RECORD EXTRACTS Start Marker

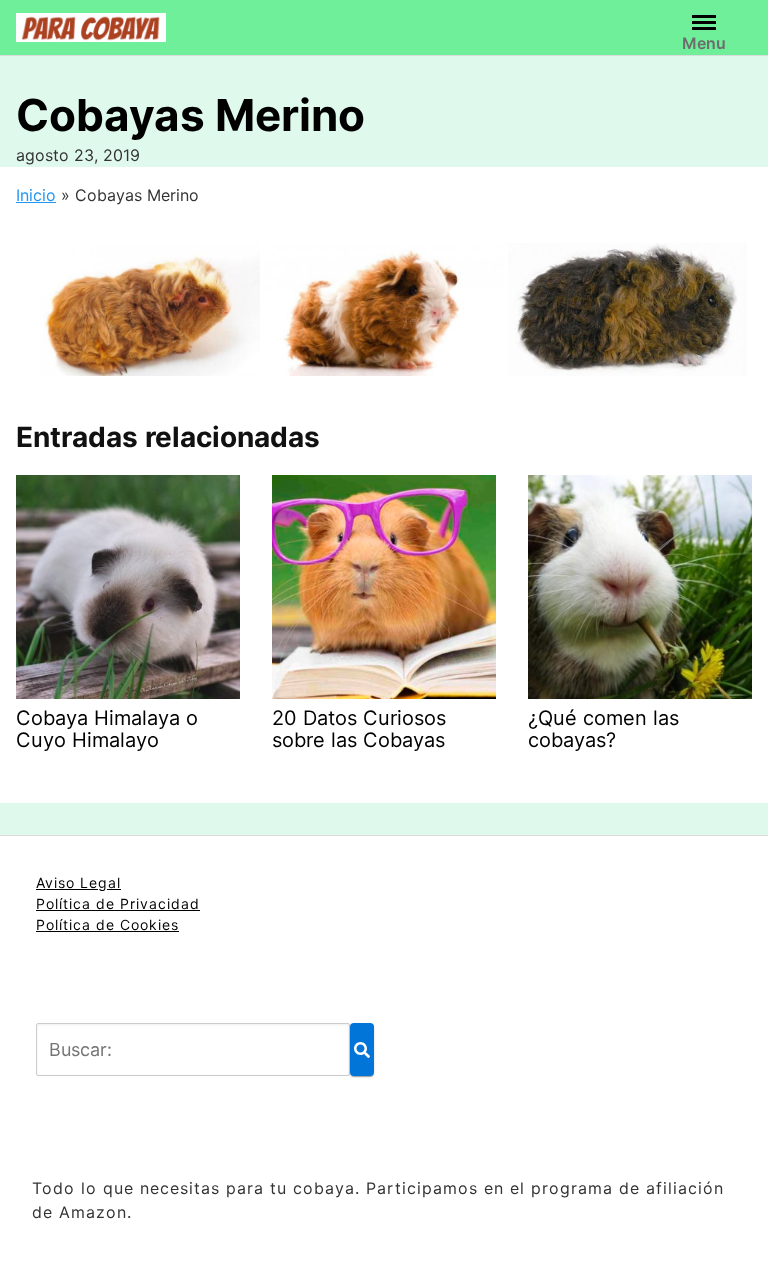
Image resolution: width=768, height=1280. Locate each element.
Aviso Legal (78, 882)
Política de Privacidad (118, 903)
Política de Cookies (107, 924)
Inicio (36, 195)
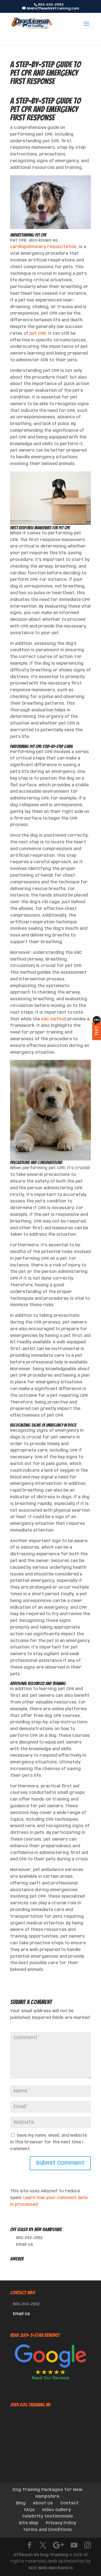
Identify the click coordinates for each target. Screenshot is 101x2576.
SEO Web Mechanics (50, 2568)
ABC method (53, 1019)
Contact (69, 2503)
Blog (21, 2503)
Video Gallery (56, 2510)
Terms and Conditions (47, 2530)
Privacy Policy (61, 2523)
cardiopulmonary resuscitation (43, 247)
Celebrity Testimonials (47, 2516)
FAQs (29, 2510)
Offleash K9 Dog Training (40, 2555)
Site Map (28, 2523)
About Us (43, 2503)
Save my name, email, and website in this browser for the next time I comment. (48, 2142)
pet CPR (37, 334)
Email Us (24, 2245)
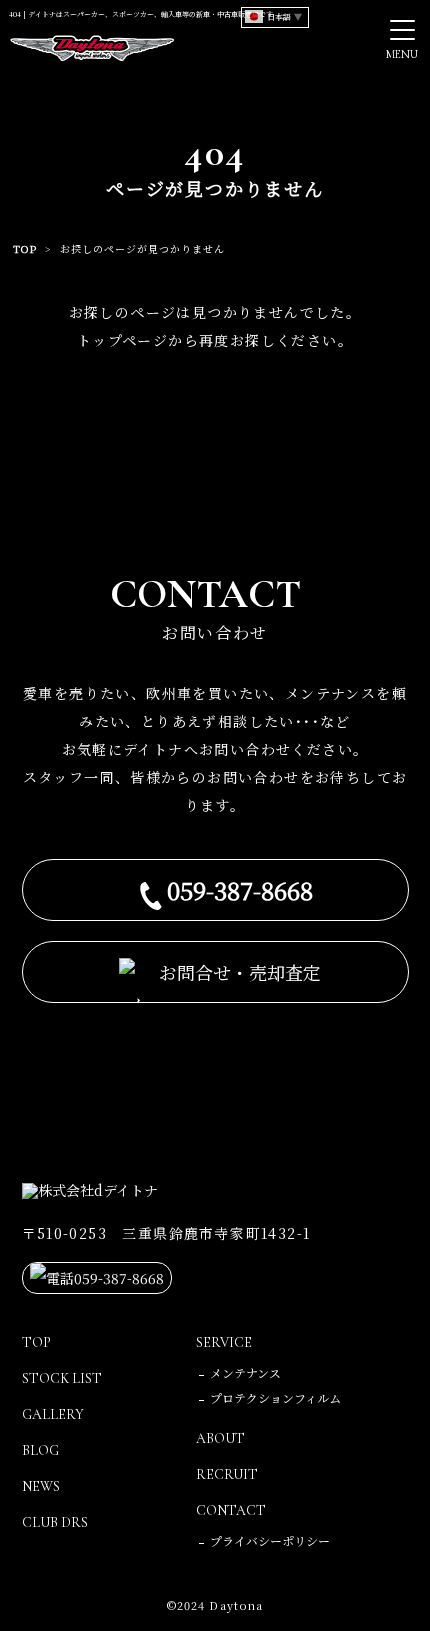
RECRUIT (227, 1474)
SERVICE (224, 1342)
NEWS (41, 1486)
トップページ (122, 340)
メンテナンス (245, 1372)
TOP (25, 248)
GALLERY (53, 1414)
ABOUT (220, 1438)
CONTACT (231, 1510)
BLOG (40, 1450)
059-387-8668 (240, 889)
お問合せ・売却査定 (240, 972)
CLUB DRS (55, 1522)
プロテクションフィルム (275, 1397)
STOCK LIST (62, 1378)
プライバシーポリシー (270, 1540)
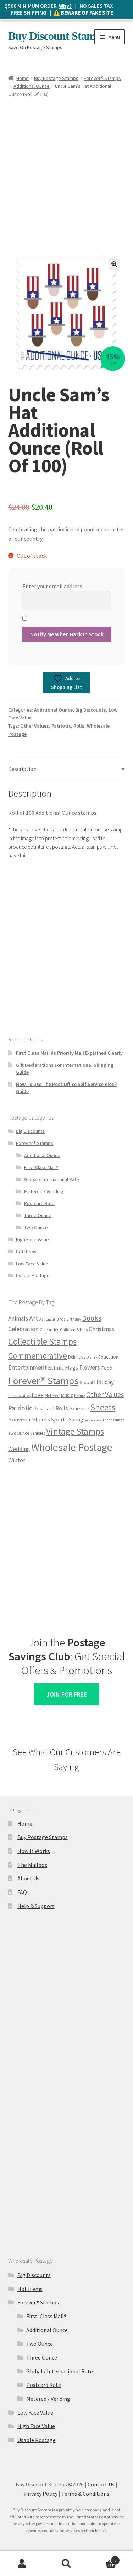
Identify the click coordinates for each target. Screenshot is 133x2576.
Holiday (104, 1382)
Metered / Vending (43, 1191)
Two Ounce (36, 1227)
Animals (18, 1318)
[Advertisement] (66, 168)
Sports (59, 1419)
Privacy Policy (40, 2493)
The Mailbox (32, 1864)
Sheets (102, 1407)
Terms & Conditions (85, 2493)
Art (33, 1318)
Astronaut (47, 1319)
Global (86, 1383)
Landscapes (19, 1395)
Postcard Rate (39, 1203)
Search (66, 2564)
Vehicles (37, 1433)
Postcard (43, 1408)
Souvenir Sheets (29, 1419)
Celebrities (49, 1329)
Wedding (19, 1449)
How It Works (33, 1850)
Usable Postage (33, 1275)
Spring (76, 1419)
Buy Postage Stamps (56, 78)
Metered (52, 1395)
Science (79, 1408)
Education (108, 1357)
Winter (16, 1460)
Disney (92, 1357)
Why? (65, 5)
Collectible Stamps (42, 1341)
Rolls (78, 726)
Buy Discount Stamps (57, 36)
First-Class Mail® (41, 1167)
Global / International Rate (51, 1179)
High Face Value (32, 1239)
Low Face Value (32, 1263)
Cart (102, 2558)
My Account (22, 2564)
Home (22, 78)
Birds (60, 1319)
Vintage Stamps (75, 1431)
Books (91, 1318)
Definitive (76, 1357)
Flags (71, 1367)
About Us (28, 1878)
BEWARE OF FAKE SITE (87, 12)
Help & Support (36, 1906)
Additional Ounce (31, 86)
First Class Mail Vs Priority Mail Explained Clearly (69, 1053)
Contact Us (101, 2484)
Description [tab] (22, 768)
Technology (92, 1420)
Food (106, 1368)
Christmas (101, 1329)
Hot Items (26, 1251)
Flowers (89, 1367)
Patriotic (61, 726)
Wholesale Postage (71, 1447)
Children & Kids (74, 1329)
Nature (79, 1395)
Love (38, 1395)
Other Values (34, 726)
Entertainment (27, 1367)
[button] (114, 264)
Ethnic (56, 1367)
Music (67, 1395)
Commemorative (37, 1355)
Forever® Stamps (102, 78)
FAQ (22, 1892)
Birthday (73, 1319)
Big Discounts (90, 710)
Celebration (23, 1329)
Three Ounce (37, 1215)
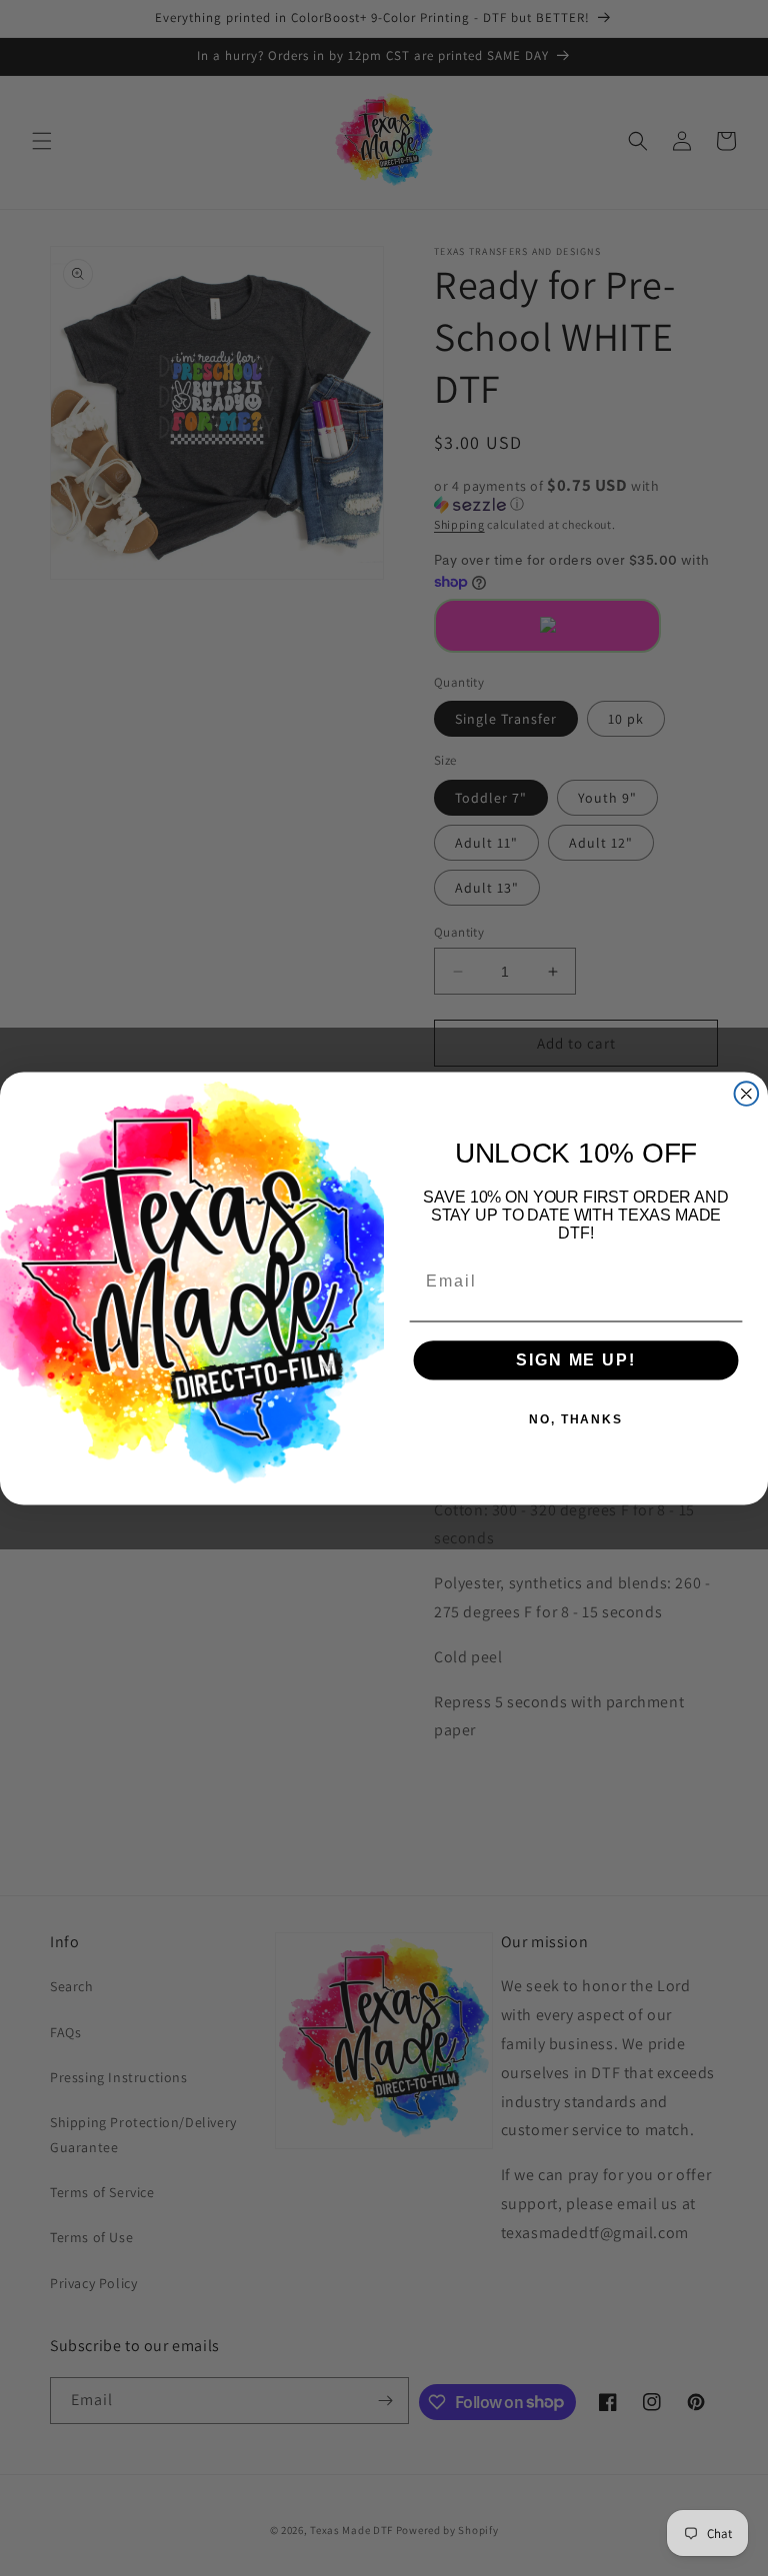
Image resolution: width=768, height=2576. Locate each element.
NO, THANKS (576, 1419)
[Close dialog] (747, 1094)
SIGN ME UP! (575, 1359)
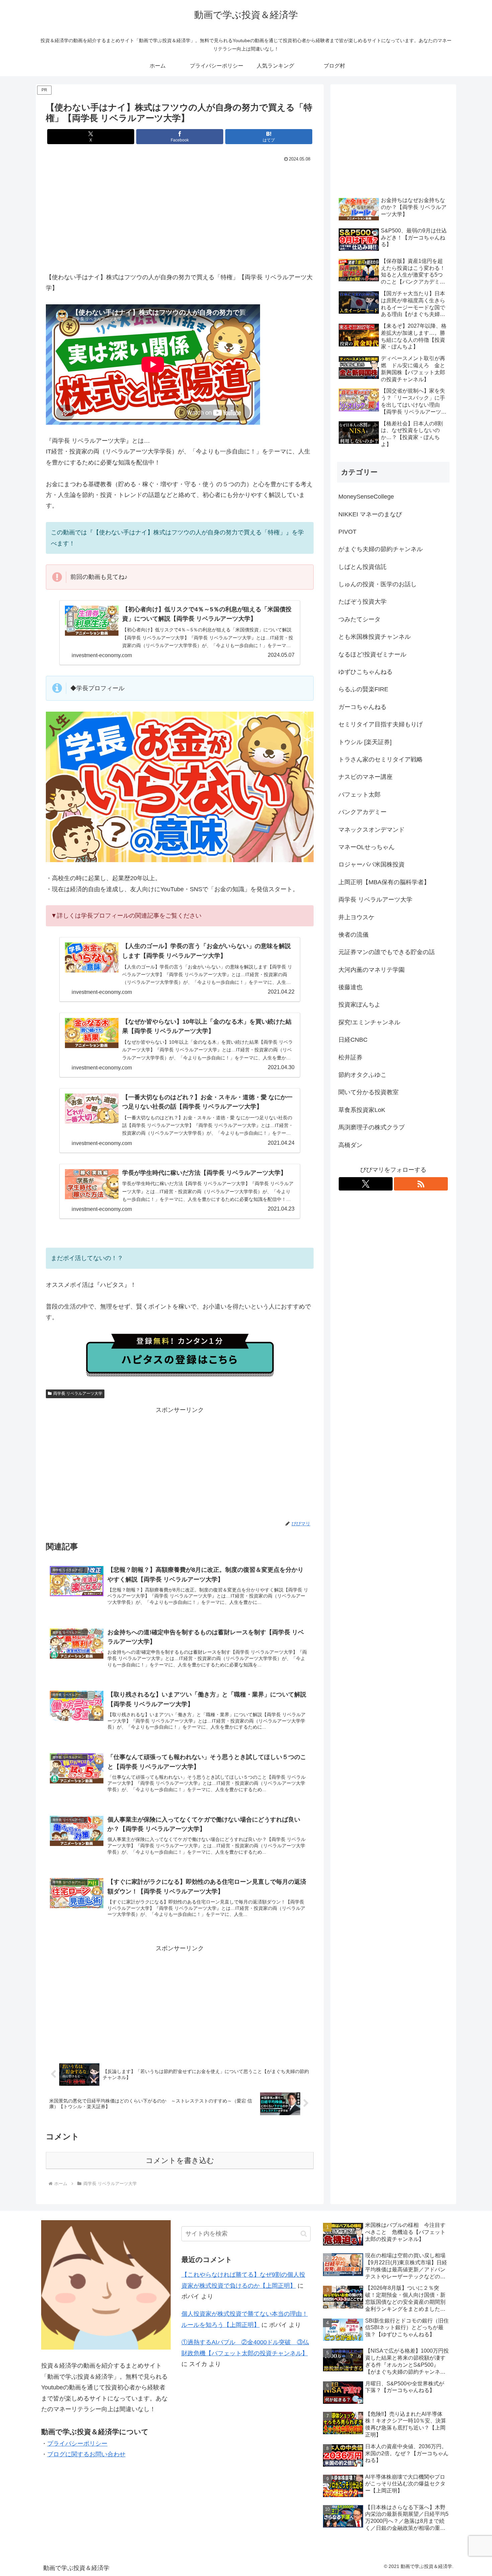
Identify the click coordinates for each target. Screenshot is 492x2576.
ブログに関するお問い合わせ (86, 2454)
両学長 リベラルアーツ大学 (77, 1393)
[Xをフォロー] (366, 1184)
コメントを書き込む (180, 2160)
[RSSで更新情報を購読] (421, 1184)
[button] (304, 2234)
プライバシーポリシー (77, 2443)
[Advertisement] (180, 214)
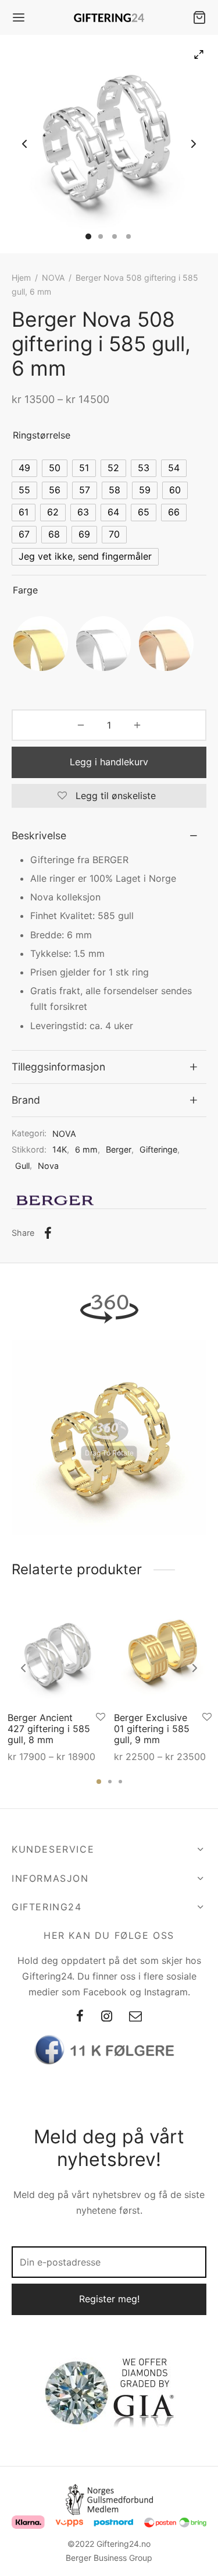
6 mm (86, 1149)
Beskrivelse (39, 835)
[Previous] (23, 1668)
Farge (25, 590)
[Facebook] (48, 1233)
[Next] (195, 1668)
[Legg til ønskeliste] (100, 1717)
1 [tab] (99, 1781)
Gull (22, 1166)
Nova (48, 1166)
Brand (26, 1100)
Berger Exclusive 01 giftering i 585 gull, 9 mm (152, 1728)
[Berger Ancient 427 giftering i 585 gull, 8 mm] (56, 1654)
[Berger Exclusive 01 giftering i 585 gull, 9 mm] (163, 1654)
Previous (24, 144)
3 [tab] (120, 1781)
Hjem (21, 277)
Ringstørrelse (41, 435)
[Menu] (19, 17)
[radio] (24, 468)
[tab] (109, 835)
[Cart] (199, 17)
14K (59, 1149)
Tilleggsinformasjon (58, 1067)
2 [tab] (110, 1781)
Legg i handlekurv (109, 762)
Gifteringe (158, 1149)
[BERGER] (55, 1200)
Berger (118, 1149)
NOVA (53, 277)
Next (193, 144)
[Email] (135, 2016)
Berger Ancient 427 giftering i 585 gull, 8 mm (49, 1728)
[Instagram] (106, 2016)
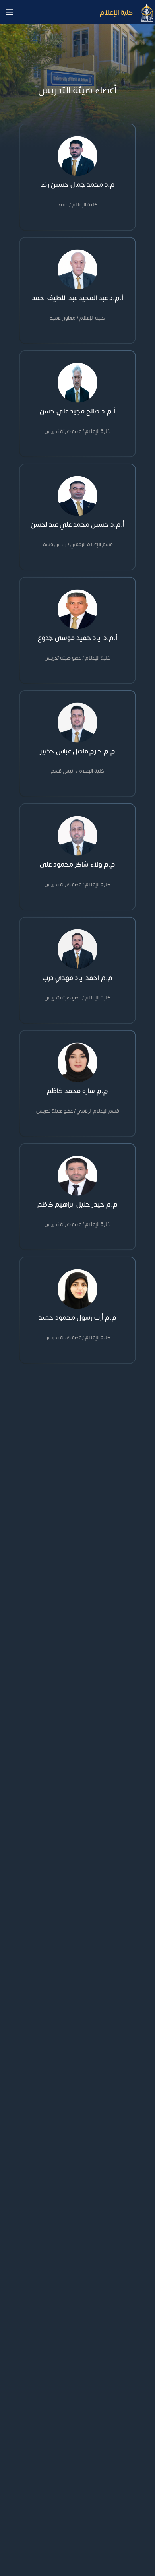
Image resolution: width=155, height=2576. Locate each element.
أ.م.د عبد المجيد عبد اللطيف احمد (77, 298)
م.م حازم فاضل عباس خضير (77, 751)
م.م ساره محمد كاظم (77, 1091)
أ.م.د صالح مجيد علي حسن (77, 411)
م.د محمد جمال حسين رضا (77, 184)
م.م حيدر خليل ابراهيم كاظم (77, 1204)
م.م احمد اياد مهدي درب (77, 977)
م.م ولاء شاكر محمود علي (77, 864)
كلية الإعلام (116, 12)
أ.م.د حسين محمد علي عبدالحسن (77, 524)
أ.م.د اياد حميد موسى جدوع (77, 637)
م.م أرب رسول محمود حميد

RECORD EXTRACTS End Marker

Leaving out the pictures, output each line above exactly as it is.

ANSWER FOR THE TASK:
Image resolution: width=768, height=1280. Locate each element.
Aviso Legal (78, 882)
Política de Privacidad (118, 903)
Política de Cookies (107, 924)
Inicio (36, 195)
Identify the click coordinates for each target. Screenshot is 101x2576.
SEO Web Mechanics (50, 2568)
ABC method (53, 1019)
Contact (69, 2503)
Blog (21, 2503)
Video Gallery (56, 2510)
Terms and Conditions (47, 2530)
Privacy Policy (61, 2523)
cardiopulmonary resuscitation (43, 247)
Celebrity Testimonials (47, 2516)
FAQs (29, 2510)
Offleash K9 Dog Training (40, 2555)
Site Map (28, 2523)
About Us (43, 2503)
Save my name, email, and website in this browser for the next time I comment. (48, 2142)
pet CPR (37, 334)
Email Us (24, 2245)
RECRUIT (227, 1474)
SERVICE (224, 1342)
NEWS (41, 1486)
トップページ (122, 340)
メンテナンス (245, 1372)
TOP (25, 248)
GALLERY (53, 1414)
ABOUT (220, 1438)
CONTACT (231, 1510)
BLOG (40, 1450)
059-387-8668 (240, 889)
お問合せ・売却査定 (240, 972)
CLUB DRS (55, 1522)
プロテクションフィルム (275, 1397)
STOCK LIST (62, 1378)
プライバシーポリシー (270, 1540)
Identify the click coordinates for each target. Screenshot is 133x2576.
Holiday (104, 1382)
Metered / Vending (43, 1191)
Two Ounce (36, 1227)
Animals (18, 1318)
[Advertisement] (66, 168)
Sports (59, 1419)
Privacy Policy (40, 2493)
The Mailbox (32, 1864)
Sheets (102, 1407)
Terms & Conditions (85, 2493)
Art (33, 1318)
Astronaut (47, 1319)
Global (86, 1383)
Landscapes (19, 1395)
Postcard Rate (39, 1203)
Search (66, 2564)
Vehicles (37, 1433)
Postcard (43, 1408)
Souvenir Sheets (29, 1419)
Celebrities (49, 1329)
Wedding (19, 1449)
How It Works (33, 1850)
Usable Postage (33, 1275)
Spring (76, 1419)
Buy Postage Stamps (56, 78)
Metered (52, 1395)
Science (79, 1408)
Education (108, 1357)
Winter (16, 1460)
Disney (92, 1357)
Why? (65, 5)
Collectible Stamps (42, 1341)
Rolls (78, 726)
Buy Discount Stamps (57, 36)
First-Class Mail® (41, 1167)
Global / International Rate (51, 1179)
High Face Value (32, 1239)
Low Face Value (32, 1263)
Cart (102, 2558)
My Account (22, 2564)
Home (22, 78)
Birds (60, 1319)
Vintage Stamps (75, 1431)
Books (91, 1318)
Definitive (76, 1357)
Flags (71, 1367)
About Us (28, 1878)
BEWARE OF FAKE SITE (87, 12)
Help & Support (36, 1906)
Additional Ounce (31, 86)
First Class Mail Vs Priority Mail Explained Clearly (69, 1053)
Contact Us (101, 2484)
Description [tab] (22, 768)
Technology (92, 1420)
Food (106, 1368)
Christmas (101, 1329)
Hot Items (26, 1251)
Flowers (89, 1367)
Patriotic (61, 726)
Wholesale Postage (71, 1447)
Children & Kids (74, 1329)
Nature (79, 1395)
Love (38, 1395)
Other Values (34, 726)
Entertainment (27, 1367)
[button] (114, 264)
Ethnic (56, 1367)
Music (67, 1395)
Commemorative (37, 1355)
Forever® Stamps (102, 78)
FAQ (22, 1892)
Birthday (73, 1319)
Big Discounts (90, 710)
Celebration (23, 1329)
Three Ounce (37, 1215)
Image resolution: width=768, height=2576. Locate each element.
NO, THANKS (576, 1419)
[Close dialog] (747, 1094)
SIGN ME UP! (575, 1359)
Identify the click coordinates for each target. Screenshot is 492x2576.
ブログに関するお問い合わせ (86, 2454)
両学長 リベラルアーツ大学 (77, 1393)
[Xをフォロー] (366, 1184)
コメントを書き込む (180, 2160)
[RSSで更新情報を購読] (421, 1184)
[button] (304, 2234)
プライバシーポリシー (77, 2443)
[Advertisement] (180, 214)
6 mm (86, 1149)
Beskrivelse (39, 835)
[Previous] (23, 1668)
Farge (25, 590)
[Facebook] (48, 1233)
[Next] (195, 1668)
[Legg til ønskeliste] (100, 1717)
1 [tab] (99, 1781)
Gull (22, 1166)
Nova (48, 1166)
Brand (26, 1100)
Berger Exclusive 01 giftering i 585 gull, 9 mm (152, 1728)
[Berger Ancient 427 giftering i 585 gull, 8 mm] (56, 1654)
[Berger Exclusive 01 giftering i 585 gull, 9 mm] (163, 1654)
Previous (24, 144)
3 [tab] (120, 1781)
Hjem (21, 277)
Ringstørrelse (41, 435)
[Menu] (19, 17)
[radio] (24, 468)
[tab] (109, 835)
[Cart] (199, 17)
14K (59, 1149)
Tilleggsinformasjon (58, 1067)
2 [tab] (110, 1781)
Legg i handlekurv (109, 762)
Gifteringe (158, 1149)
[BERGER] (55, 1200)
Berger (118, 1149)
NOVA (53, 277)
Next (193, 144)
[Email] (135, 2016)
Berger Ancient 427 giftering i 585 gull, 8 mm (49, 1728)
[Instagram] (106, 2016)
Image resolution: width=155, height=2576. Locate each element.
أ.م.د عبد المجيد عبد اللطيف احمد (77, 298)
م.م حازم فاضل عباس خضير (77, 751)
م.م ساره محمد كاظم (77, 1091)
أ.م.د صالح مجيد علي حسن (77, 411)
م.د محمد جمال حسين رضا (77, 184)
م.م حيدر خليل ابراهيم كاظم (77, 1204)
م.م احمد اياد مهدي درب (77, 977)
م.م ولاء شاكر محمود علي (77, 864)
كلية الإعلام (116, 12)
أ.م.د حسين محمد علي عبدالحسن (77, 524)
أ.م.د اياد حميد موسى جدوع (77, 637)
م.م أرب رسول محمود حميد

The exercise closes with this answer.